Task item — Leaving out the pictures, print exactly the lines from the one holding "Given: Click the 保存 (Save) button" to the last line of the entries below, both included, and nothing more.

[Saved data entries]
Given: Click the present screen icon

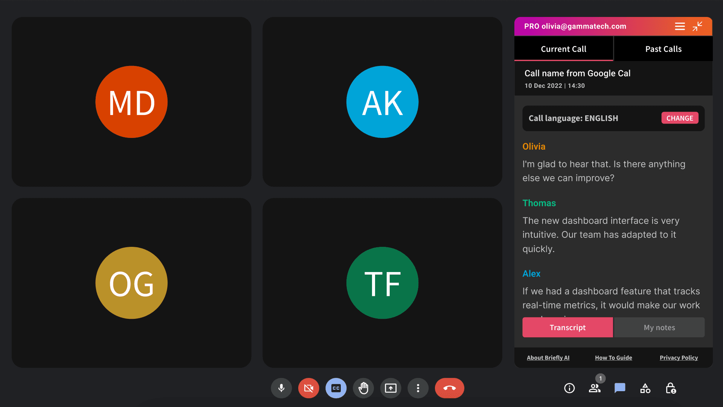Looking at the screenshot, I should [x=390, y=388].
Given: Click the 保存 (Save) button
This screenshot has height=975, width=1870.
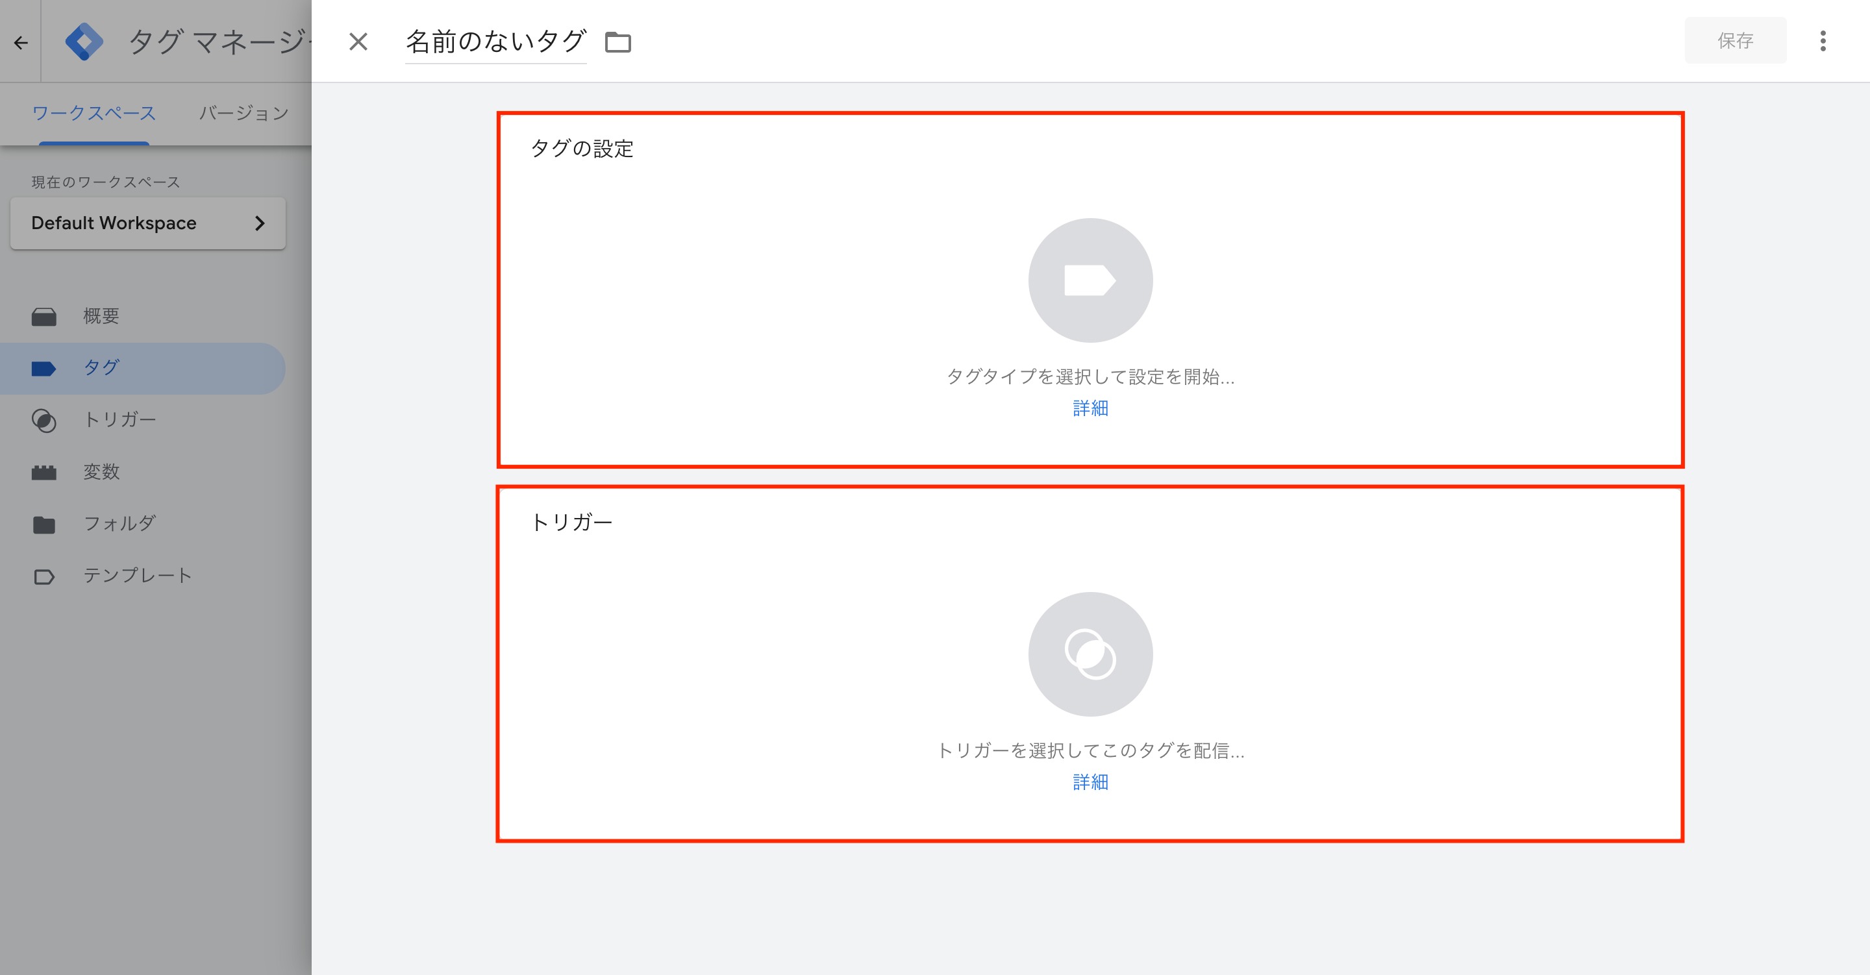Looking at the screenshot, I should (1735, 41).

Output for this exercise —
Given: Click the 保存 (Save) button
This screenshot has height=975, width=1870.
Looking at the screenshot, I should (1735, 41).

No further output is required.